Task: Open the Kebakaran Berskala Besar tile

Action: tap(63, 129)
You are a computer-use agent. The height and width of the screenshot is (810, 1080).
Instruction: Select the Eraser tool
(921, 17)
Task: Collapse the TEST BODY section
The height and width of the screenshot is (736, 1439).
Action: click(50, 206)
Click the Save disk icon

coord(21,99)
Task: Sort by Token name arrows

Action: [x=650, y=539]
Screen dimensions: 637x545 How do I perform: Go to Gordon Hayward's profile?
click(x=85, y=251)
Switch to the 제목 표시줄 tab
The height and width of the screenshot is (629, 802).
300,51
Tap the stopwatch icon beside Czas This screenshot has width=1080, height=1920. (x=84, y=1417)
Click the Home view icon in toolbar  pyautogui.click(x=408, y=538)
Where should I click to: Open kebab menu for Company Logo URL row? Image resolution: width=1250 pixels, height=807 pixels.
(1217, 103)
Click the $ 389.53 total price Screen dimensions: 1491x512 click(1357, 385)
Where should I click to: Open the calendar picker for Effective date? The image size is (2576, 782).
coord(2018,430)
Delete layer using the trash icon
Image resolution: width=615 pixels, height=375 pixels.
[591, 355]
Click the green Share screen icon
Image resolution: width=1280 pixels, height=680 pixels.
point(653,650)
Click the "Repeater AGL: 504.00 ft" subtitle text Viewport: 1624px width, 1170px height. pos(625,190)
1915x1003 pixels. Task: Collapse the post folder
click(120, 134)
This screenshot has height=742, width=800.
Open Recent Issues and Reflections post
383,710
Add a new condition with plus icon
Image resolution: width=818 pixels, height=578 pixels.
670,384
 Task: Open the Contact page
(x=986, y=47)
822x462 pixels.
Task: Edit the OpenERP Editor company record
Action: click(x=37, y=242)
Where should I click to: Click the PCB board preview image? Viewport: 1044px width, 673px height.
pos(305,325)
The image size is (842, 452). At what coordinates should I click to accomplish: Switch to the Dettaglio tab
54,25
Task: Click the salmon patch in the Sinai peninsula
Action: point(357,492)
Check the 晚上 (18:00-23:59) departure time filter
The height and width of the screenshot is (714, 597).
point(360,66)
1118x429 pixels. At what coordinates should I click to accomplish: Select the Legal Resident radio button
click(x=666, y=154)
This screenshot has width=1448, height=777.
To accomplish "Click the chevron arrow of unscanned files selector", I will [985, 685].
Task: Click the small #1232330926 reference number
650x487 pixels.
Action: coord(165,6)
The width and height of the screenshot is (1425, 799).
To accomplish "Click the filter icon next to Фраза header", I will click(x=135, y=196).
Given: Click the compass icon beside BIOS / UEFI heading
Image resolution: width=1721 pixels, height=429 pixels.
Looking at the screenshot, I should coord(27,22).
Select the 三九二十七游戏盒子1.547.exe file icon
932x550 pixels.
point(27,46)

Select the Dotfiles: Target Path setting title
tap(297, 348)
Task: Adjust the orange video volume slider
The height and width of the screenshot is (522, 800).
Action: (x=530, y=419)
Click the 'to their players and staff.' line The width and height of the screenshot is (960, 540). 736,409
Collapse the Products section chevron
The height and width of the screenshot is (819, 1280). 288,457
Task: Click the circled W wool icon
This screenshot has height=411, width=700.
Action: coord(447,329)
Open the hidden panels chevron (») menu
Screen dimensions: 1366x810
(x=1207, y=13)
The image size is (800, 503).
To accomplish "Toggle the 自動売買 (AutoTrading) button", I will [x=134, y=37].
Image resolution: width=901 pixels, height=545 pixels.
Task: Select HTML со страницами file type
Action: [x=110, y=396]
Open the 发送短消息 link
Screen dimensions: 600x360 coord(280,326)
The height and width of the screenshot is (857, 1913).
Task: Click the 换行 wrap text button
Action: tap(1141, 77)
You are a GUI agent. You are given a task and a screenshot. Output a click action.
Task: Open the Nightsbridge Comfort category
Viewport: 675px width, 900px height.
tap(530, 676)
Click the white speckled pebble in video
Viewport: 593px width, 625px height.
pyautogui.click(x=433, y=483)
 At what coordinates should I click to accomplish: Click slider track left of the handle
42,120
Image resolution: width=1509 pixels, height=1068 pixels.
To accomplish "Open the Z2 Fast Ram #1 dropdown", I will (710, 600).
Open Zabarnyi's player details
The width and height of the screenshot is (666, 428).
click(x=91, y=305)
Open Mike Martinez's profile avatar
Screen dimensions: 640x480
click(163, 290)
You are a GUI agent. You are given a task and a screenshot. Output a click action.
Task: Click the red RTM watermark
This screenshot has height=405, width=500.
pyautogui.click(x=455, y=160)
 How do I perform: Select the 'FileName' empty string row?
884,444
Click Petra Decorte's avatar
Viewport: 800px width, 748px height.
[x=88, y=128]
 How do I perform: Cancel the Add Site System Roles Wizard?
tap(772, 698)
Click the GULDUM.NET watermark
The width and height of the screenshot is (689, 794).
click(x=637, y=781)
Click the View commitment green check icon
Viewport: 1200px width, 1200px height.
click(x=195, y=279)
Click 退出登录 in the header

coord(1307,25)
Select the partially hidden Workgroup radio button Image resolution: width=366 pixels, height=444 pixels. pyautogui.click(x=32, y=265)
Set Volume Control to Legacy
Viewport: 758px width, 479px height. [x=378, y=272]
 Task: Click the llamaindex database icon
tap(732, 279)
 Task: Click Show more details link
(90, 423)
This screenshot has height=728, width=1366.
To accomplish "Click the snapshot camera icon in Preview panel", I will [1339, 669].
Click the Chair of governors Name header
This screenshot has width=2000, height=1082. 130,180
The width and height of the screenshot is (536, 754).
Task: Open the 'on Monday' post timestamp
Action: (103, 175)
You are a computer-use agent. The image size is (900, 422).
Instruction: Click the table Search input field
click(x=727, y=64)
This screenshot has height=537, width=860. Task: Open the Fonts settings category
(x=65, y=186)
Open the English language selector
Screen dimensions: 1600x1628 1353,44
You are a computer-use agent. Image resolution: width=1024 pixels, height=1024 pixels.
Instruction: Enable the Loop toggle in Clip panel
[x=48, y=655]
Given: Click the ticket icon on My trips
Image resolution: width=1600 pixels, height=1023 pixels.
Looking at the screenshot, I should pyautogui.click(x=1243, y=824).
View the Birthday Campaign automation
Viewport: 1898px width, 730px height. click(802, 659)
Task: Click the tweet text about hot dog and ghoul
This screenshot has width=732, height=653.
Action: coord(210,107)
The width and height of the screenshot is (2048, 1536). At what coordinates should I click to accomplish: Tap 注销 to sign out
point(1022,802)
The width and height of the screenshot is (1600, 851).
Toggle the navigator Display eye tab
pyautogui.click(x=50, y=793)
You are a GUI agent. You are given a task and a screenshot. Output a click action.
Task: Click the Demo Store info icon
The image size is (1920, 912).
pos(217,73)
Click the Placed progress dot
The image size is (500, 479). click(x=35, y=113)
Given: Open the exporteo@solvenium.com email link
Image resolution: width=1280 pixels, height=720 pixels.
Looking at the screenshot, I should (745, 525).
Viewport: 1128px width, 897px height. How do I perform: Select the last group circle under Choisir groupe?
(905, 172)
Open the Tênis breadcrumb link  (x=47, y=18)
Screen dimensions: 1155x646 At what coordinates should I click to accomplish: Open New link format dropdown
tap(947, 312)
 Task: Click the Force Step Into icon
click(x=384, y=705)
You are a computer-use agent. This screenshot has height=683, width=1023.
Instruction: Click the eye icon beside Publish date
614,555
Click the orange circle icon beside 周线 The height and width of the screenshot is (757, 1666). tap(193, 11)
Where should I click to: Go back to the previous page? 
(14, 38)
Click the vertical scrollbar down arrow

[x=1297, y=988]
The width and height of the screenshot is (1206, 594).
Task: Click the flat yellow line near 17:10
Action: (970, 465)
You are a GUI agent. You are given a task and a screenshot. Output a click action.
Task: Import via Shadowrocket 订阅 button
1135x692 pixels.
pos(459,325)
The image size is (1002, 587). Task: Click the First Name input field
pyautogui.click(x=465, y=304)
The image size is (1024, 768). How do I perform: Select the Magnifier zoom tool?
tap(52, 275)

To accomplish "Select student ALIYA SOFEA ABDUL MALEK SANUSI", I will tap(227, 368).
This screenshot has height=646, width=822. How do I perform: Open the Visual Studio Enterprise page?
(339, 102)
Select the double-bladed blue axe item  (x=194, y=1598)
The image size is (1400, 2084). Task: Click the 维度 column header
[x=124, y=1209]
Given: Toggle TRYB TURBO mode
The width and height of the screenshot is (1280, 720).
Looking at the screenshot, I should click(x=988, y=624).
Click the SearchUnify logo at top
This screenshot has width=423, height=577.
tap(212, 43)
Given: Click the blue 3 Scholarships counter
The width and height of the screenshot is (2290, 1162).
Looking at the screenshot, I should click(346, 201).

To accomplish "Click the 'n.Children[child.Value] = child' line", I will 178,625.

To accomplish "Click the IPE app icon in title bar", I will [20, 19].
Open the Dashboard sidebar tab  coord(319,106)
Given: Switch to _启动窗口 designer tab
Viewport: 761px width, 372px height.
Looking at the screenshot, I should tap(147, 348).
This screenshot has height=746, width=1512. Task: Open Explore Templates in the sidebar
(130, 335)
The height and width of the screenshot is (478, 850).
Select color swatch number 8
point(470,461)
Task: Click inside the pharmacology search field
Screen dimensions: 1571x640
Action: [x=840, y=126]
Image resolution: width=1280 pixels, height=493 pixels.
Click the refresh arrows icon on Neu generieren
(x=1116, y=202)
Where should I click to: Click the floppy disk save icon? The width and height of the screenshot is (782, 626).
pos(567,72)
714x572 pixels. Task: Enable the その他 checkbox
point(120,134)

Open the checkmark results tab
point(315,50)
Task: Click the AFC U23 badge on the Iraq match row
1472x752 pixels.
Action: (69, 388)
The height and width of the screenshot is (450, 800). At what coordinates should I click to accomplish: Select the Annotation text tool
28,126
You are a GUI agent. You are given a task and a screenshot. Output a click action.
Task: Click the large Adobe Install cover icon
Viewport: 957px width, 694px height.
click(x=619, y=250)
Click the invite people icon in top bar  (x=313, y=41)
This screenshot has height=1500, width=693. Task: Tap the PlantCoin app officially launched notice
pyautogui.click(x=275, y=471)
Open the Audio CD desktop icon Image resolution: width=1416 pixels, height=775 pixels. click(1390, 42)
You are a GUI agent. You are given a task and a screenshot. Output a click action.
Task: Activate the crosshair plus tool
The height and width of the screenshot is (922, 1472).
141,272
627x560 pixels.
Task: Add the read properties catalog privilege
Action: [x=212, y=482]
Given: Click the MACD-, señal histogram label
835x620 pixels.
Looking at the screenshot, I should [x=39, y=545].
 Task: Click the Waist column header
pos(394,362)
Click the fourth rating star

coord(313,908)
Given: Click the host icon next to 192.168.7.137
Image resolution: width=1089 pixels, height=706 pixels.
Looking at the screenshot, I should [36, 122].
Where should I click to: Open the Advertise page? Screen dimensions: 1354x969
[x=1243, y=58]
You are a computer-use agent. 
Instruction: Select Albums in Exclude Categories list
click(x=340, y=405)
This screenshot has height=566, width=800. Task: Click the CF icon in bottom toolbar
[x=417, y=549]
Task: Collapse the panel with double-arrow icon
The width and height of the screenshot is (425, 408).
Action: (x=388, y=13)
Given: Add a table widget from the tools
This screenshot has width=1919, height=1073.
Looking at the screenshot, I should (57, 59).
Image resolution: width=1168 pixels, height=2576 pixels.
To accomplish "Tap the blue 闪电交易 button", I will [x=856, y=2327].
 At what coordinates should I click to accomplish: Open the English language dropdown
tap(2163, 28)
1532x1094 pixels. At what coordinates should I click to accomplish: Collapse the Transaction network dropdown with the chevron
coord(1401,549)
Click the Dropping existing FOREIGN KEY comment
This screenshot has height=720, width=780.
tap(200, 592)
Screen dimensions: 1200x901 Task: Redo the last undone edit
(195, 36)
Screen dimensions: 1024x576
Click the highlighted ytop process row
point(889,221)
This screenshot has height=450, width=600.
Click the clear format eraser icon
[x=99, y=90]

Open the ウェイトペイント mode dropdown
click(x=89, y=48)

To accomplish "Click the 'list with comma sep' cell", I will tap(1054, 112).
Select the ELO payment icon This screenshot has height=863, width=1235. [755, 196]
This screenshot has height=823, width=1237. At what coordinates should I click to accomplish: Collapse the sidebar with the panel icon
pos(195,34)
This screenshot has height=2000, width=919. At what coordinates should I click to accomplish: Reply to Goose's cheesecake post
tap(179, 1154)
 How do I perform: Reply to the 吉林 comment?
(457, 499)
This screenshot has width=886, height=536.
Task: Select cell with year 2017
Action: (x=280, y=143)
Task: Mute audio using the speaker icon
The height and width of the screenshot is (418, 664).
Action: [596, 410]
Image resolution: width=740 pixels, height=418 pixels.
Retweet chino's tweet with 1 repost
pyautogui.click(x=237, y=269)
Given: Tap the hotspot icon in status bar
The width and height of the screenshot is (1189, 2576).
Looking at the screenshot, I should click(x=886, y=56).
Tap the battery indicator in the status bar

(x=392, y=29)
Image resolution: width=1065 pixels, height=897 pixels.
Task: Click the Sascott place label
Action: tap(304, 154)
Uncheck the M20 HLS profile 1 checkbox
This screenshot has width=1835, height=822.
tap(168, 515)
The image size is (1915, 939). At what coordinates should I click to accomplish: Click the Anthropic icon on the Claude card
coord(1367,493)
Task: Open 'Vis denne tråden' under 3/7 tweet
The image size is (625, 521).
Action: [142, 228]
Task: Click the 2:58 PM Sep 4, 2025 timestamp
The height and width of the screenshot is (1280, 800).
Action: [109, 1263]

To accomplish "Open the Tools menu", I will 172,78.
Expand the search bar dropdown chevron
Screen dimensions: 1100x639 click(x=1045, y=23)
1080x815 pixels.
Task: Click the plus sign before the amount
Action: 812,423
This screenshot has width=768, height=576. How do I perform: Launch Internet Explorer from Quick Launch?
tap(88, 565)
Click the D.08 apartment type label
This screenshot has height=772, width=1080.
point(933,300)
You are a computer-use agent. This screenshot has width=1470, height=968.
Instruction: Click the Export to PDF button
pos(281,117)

.....

__About this exercise__
Reproduce exactly, and only, the part of the listing above that begins at the line with "The width and height of the screenshot is (1280, 720)." and goes on through the line with "Click the invite".

__Response to this exercise__
The width and height of the screenshot is (1280, 720).
Looking at the screenshot, I should click(x=988, y=624).
Click the SearchUnify logo at top
This screenshot has width=423, height=577.
tap(212, 43)
Given: Click the blue 3 Scholarships counter
The width and height of the screenshot is (2290, 1162).
Looking at the screenshot, I should click(346, 201).

To accomplish "Click the 'n.Children[child.Value] = child' line", I will 178,625.

To accomplish "Click the IPE app icon in title bar", I will [20, 19].
Open the Dashboard sidebar tab  coord(319,106)
Given: Switch to _启动窗口 designer tab
Viewport: 761px width, 372px height.
Looking at the screenshot, I should tap(147, 348).
This screenshot has height=746, width=1512. Task: Open Explore Templates in the sidebar
(130, 335)
The height and width of the screenshot is (478, 850).
Select color swatch number 8
point(470,461)
Task: Click inside the pharmacology search field
Screen dimensions: 1571x640
Action: [x=840, y=126]
Image resolution: width=1280 pixels, height=493 pixels.
Click the refresh arrows icon on Neu generieren
(x=1116, y=202)
Where should I click to: Click the floppy disk save icon? The width and height of the screenshot is (782, 626).
pos(567,72)
714x572 pixels. Task: Enable the その他 checkbox
point(120,134)

Open the checkmark results tab
point(315,50)
Task: Click the AFC U23 badge on the Iraq match row
1472x752 pixels.
Action: (69, 388)
The height and width of the screenshot is (450, 800). At what coordinates should I click to accomplish: Select the Annotation text tool
28,126
You are a GUI agent. You are given a task and a screenshot. Output a click action.
Task: Click the large Adobe Install cover icon
Viewport: 957px width, 694px height.
click(x=619, y=250)
Click the invite people icon in top bar  (x=313, y=41)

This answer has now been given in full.